#### ACTIVITY:
Every line from the one containing "Click the 文件类型 value text" to the one containing "Click the Cytoplasm" in the records below, both included, must be set down exactly, and no other line.

*** Opening DATASET RECORDS ***

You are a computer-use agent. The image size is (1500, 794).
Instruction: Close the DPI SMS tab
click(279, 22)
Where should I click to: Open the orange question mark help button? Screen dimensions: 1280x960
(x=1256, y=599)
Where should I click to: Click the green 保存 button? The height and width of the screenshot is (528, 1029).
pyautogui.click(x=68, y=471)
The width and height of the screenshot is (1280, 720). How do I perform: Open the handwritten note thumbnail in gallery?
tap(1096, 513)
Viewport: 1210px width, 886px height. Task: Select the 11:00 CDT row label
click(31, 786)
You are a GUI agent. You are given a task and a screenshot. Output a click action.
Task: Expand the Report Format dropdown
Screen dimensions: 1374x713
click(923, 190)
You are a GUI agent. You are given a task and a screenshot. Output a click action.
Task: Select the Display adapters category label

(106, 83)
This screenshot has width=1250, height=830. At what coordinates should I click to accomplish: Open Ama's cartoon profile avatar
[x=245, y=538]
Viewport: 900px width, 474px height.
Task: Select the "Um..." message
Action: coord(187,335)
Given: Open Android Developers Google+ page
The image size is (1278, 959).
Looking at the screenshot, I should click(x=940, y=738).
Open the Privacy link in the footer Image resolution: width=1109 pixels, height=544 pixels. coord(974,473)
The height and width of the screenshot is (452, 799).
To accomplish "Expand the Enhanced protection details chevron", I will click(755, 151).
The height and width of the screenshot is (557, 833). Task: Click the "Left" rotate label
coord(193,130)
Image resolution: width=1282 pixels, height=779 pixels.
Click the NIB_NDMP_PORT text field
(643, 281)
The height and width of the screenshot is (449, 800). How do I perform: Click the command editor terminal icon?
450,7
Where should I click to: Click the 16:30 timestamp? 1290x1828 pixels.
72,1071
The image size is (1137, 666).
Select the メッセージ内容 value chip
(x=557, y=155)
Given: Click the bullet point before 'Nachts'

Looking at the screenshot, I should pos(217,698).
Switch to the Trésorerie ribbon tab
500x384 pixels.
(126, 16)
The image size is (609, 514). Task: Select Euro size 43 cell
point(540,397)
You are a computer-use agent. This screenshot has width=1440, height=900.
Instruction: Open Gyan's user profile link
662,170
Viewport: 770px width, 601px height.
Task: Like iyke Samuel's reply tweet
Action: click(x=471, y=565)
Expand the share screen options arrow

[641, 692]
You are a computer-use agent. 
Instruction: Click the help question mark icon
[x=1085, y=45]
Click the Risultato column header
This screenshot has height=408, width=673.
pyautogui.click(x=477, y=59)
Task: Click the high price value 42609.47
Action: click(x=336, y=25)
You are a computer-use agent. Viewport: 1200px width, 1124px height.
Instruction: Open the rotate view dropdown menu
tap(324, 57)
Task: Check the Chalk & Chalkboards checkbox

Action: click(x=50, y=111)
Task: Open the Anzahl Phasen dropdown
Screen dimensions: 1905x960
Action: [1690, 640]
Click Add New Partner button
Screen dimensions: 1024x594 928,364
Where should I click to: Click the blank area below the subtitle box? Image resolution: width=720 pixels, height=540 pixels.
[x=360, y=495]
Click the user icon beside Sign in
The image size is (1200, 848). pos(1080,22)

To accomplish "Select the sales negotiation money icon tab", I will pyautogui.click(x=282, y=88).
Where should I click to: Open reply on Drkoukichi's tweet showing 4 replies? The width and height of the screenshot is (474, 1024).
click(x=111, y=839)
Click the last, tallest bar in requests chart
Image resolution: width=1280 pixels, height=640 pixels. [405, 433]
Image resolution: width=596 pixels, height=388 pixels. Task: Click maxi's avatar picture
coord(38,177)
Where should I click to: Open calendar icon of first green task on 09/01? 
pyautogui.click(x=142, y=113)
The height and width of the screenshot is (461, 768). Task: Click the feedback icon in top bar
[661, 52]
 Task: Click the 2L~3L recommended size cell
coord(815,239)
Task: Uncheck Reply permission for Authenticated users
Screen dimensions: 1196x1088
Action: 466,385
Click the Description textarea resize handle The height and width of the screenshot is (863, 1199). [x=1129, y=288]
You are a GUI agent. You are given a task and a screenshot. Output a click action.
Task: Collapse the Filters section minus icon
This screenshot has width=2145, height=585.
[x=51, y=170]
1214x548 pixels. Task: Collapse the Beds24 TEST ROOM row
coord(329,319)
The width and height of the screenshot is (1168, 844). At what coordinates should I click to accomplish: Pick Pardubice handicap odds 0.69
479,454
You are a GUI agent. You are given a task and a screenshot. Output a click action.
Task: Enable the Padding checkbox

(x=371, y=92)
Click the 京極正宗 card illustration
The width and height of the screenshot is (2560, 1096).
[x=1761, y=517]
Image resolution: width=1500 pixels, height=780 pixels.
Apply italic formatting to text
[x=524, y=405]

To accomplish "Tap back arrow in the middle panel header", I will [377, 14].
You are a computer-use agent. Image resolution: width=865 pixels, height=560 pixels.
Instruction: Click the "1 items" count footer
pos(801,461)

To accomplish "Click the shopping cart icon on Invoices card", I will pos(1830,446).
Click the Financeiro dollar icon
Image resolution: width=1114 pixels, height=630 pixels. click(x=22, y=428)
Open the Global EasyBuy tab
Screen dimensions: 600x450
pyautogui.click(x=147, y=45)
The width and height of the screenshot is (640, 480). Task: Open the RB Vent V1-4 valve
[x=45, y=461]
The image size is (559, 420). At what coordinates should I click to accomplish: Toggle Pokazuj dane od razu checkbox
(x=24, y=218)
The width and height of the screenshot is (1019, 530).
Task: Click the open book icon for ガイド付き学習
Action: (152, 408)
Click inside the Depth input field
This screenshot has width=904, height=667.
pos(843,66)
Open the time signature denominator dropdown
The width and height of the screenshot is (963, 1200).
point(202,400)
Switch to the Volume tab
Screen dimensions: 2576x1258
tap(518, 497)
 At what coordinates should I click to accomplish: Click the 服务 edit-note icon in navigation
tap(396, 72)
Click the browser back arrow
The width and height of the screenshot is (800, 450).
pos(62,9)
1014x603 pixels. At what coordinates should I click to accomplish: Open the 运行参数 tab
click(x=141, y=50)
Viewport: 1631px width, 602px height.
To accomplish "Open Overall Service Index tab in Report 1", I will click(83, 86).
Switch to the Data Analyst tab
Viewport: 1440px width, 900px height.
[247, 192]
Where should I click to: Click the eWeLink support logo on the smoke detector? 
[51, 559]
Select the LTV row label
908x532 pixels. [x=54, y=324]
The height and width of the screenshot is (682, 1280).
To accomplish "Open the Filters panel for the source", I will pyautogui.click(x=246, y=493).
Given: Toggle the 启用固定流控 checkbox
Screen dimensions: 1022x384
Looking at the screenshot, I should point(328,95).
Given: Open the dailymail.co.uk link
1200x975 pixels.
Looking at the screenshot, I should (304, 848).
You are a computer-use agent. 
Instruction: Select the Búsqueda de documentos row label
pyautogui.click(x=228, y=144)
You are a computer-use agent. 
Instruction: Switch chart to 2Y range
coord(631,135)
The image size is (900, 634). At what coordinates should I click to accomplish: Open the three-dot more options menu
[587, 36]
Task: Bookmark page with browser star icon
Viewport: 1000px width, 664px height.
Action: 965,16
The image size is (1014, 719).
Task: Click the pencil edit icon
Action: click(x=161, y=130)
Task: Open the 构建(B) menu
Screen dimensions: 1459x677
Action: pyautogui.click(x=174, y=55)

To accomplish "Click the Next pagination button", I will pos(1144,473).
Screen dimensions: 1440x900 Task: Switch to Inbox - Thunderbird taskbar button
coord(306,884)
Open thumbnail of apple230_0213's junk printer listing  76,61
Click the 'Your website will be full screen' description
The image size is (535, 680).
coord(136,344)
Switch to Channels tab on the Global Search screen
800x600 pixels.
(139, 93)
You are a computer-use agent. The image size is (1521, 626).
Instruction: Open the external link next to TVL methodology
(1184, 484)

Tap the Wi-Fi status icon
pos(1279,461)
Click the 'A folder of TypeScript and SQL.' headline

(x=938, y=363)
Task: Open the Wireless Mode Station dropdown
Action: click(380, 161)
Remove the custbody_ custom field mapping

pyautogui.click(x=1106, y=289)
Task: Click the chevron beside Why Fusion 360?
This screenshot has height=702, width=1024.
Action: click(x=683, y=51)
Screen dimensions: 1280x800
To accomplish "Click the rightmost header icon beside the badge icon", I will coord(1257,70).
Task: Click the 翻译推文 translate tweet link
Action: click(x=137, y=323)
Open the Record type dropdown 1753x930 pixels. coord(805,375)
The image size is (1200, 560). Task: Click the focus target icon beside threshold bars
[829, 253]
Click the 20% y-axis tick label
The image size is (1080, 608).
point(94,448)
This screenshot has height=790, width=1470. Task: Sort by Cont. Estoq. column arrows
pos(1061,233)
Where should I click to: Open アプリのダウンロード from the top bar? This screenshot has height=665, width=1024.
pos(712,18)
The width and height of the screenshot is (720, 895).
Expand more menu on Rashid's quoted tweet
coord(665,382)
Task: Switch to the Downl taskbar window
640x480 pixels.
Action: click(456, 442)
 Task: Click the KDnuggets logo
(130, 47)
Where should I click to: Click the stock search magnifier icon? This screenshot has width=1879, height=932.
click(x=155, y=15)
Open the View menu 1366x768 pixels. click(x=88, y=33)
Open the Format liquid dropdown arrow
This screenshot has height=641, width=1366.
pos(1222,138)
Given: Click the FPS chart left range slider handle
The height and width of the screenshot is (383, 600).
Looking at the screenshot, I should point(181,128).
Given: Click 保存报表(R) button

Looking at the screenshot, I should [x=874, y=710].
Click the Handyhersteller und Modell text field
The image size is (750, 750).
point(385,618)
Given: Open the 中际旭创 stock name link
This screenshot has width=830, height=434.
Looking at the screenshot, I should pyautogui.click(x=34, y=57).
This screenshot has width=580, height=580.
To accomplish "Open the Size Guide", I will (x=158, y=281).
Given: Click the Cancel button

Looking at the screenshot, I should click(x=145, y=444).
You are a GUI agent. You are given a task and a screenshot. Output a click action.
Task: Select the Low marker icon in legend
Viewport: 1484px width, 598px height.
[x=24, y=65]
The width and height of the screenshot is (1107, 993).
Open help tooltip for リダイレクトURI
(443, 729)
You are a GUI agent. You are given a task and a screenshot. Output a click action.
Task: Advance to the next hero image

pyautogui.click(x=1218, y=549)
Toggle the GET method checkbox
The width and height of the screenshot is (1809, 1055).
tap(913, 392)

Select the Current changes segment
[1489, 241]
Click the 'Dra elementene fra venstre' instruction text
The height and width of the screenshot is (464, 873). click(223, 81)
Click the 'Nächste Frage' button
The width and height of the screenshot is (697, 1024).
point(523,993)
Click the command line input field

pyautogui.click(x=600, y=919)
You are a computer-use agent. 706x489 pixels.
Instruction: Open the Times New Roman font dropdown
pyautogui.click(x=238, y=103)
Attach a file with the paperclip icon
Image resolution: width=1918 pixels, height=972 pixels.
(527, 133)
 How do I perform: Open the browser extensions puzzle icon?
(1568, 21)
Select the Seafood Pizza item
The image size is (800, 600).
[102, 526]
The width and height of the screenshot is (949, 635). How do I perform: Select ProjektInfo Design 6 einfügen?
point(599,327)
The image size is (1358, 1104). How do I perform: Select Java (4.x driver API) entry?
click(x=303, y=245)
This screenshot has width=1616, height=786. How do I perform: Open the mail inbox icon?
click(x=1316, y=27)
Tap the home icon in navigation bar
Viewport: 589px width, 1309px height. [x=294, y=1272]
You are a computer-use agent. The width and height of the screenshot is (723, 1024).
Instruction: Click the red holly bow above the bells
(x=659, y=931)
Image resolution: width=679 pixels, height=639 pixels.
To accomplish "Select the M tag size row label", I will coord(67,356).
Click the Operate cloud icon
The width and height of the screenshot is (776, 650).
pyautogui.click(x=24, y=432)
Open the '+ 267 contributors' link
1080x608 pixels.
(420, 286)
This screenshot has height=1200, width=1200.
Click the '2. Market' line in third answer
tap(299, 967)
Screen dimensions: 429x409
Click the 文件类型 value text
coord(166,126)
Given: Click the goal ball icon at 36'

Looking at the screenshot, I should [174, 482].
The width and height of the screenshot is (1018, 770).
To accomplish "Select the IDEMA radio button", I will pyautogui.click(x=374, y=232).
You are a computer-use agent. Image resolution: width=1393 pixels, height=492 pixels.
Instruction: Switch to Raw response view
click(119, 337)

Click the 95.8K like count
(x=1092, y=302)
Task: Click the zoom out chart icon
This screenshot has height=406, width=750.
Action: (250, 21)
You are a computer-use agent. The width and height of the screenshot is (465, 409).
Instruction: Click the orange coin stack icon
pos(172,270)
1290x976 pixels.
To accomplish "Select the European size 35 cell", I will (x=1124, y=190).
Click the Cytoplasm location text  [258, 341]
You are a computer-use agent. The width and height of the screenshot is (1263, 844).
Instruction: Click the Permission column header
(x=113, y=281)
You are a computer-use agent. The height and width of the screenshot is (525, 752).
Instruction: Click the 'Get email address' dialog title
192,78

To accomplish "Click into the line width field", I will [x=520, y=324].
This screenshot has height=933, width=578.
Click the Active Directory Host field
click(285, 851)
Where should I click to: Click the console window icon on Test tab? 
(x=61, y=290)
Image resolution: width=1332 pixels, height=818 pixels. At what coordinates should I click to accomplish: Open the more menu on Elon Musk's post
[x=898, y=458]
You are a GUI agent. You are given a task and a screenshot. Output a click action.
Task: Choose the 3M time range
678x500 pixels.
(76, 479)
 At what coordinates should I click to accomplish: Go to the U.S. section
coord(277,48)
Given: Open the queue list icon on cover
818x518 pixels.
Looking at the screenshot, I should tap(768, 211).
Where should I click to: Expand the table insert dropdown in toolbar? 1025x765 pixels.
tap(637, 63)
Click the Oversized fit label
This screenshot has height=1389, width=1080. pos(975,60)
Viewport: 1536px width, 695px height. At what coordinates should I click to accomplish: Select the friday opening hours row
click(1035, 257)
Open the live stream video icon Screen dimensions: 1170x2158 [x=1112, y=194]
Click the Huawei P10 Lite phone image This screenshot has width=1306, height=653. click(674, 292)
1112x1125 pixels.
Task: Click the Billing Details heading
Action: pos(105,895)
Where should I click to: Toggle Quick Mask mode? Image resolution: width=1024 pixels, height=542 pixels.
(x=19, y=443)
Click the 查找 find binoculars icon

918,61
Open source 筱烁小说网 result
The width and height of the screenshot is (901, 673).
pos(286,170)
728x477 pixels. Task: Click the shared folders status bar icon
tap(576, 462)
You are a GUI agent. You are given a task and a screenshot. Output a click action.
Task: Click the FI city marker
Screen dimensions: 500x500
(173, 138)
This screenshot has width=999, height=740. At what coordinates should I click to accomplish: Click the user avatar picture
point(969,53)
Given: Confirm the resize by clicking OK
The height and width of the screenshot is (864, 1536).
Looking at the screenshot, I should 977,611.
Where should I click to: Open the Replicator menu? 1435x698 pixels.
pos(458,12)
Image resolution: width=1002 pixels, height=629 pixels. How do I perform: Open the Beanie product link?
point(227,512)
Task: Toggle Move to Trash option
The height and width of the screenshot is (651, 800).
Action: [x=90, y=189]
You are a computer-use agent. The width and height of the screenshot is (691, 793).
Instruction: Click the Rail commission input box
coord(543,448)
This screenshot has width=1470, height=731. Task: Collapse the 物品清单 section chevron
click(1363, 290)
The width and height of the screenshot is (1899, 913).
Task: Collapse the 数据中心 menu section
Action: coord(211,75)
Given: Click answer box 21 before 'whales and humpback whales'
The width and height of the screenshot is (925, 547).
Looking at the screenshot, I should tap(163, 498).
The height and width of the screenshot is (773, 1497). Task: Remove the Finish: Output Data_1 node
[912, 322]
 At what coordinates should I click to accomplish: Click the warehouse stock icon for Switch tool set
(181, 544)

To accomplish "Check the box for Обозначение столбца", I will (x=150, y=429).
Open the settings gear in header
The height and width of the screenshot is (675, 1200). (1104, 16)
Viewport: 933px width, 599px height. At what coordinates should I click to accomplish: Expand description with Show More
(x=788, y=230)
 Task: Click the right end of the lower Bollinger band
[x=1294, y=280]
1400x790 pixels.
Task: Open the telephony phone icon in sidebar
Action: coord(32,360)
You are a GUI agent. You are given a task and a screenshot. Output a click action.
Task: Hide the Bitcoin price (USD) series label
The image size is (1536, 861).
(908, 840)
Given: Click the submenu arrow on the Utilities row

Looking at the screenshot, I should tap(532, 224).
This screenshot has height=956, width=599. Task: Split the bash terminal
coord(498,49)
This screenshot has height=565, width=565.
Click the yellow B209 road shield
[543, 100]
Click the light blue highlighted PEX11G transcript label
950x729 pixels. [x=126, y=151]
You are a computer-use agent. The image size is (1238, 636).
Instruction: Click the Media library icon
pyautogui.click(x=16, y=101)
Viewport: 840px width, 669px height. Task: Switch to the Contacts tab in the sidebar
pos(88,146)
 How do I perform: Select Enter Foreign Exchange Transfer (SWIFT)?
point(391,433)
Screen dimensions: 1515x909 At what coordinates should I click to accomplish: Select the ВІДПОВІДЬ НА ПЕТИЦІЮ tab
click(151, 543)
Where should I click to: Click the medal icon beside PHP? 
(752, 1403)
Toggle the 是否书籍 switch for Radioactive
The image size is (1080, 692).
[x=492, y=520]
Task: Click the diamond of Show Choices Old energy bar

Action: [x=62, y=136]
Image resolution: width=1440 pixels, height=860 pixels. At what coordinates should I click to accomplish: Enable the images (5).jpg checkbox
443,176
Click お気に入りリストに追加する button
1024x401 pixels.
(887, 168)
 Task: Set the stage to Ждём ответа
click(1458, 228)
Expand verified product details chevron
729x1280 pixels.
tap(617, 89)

*** Closing DATASET RECORDS ***

#### COMPLETED TASK:
Click the 文件类型 value text
coord(166,126)
Given: Click the goal ball icon at 36'

Looking at the screenshot, I should [174, 482].
The width and height of the screenshot is (1018, 770).
To accomplish "Select the IDEMA radio button", I will pyautogui.click(x=374, y=232).
You are a computer-use agent. Image resolution: width=1393 pixels, height=492 pixels.
Instruction: Switch to Raw response view
click(119, 337)

Click the 95.8K like count
(x=1092, y=302)
Task: Click the zoom out chart icon
This screenshot has height=406, width=750.
Action: (250, 21)
You are a computer-use agent. The width and height of the screenshot is (465, 409).
Instruction: Click the orange coin stack icon
pos(172,270)
1290x976 pixels.
To accomplish "Select the European size 35 cell", I will (x=1124, y=190).
Click the Cytoplasm location text  [258, 341]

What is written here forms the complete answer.